» **What is being asked**
Copy the records below word for word, leaving out nothing.

══════════

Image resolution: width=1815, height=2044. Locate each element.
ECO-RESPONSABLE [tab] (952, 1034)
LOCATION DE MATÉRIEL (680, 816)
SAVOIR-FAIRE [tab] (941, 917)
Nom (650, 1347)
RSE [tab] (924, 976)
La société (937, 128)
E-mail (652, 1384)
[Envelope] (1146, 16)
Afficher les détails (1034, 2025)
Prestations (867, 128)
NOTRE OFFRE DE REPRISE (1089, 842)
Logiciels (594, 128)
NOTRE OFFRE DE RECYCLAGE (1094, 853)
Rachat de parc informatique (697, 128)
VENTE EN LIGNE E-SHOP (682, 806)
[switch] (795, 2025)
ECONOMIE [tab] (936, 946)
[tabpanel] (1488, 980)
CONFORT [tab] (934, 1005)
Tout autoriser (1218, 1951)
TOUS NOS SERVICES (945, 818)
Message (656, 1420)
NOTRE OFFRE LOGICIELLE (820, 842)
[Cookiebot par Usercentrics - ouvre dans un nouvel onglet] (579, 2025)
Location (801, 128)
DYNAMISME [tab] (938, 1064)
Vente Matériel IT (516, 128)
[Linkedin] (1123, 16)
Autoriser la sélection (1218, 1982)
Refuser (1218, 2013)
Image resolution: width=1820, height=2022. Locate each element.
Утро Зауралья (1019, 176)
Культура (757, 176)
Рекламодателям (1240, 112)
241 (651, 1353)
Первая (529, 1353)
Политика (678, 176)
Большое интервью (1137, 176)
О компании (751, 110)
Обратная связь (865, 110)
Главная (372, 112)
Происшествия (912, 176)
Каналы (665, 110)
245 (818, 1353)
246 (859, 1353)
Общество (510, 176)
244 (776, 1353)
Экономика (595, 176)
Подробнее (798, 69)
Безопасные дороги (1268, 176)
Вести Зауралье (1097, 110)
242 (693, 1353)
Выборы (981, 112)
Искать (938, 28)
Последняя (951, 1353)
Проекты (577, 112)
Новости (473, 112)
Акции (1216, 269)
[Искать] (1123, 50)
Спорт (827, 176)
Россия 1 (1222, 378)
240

══════════

» **Final answer**
Image resolution: width=1815, height=2044. Locate each element.
ECO-RESPONSABLE [tab] (952, 1034)
LOCATION DE MATÉRIEL (680, 816)
SAVOIR-FAIRE [tab] (941, 917)
Nom (650, 1347)
RSE [tab] (924, 976)
La société (937, 128)
E-mail (652, 1384)
[Envelope] (1146, 16)
Afficher les détails (1034, 2025)
Prestations (867, 128)
NOTRE OFFRE DE REPRISE (1089, 842)
Logiciels (594, 128)
NOTRE OFFRE DE RECYCLAGE (1094, 853)
Rachat de parc informatique (697, 128)
VENTE EN LIGNE E-SHOP (682, 806)
[switch] (795, 2025)
ECONOMIE [tab] (936, 946)
[tabpanel] (1488, 980)
CONFORT [tab] (934, 1005)
Tout autoriser (1218, 1951)
TOUS NOS SERVICES (945, 818)
Message (656, 1420)
NOTRE OFFRE LOGICIELLE (820, 842)
[Cookiebot par Usercentrics - ouvre dans un nouvel onglet] (579, 2025)
Location (801, 128)
DYNAMISME [tab] (938, 1064)
Vente Matériel IT (516, 128)
[Linkedin] (1123, 16)
Autoriser la sélection (1218, 1982)
Refuser (1218, 2013)
Image resolution: width=1820, height=2022. Locate each element.
Утро Зауралья (1019, 176)
Культура (757, 176)
Рекламодателям (1240, 112)
241 (651, 1353)
Первая (529, 1353)
Политика (678, 176)
Большое интервью (1137, 176)
О компании (751, 110)
Обратная связь (865, 110)
Главная (372, 112)
Происшествия (912, 176)
Каналы (665, 110)
245 (818, 1353)
246 (859, 1353)
Общество (510, 176)
244 (776, 1353)
Экономика (595, 176)
Подробнее (798, 69)
Безопасные дороги (1268, 176)
Вести Зауралье (1097, 110)
242 (693, 1353)
Выборы (981, 112)
Искать (938, 28)
Последняя (951, 1353)
Проекты (577, 112)
Новости (473, 112)
Акции (1216, 269)
[Искать] (1123, 50)
Спорт (827, 176)
Россия 1 (1222, 378)
240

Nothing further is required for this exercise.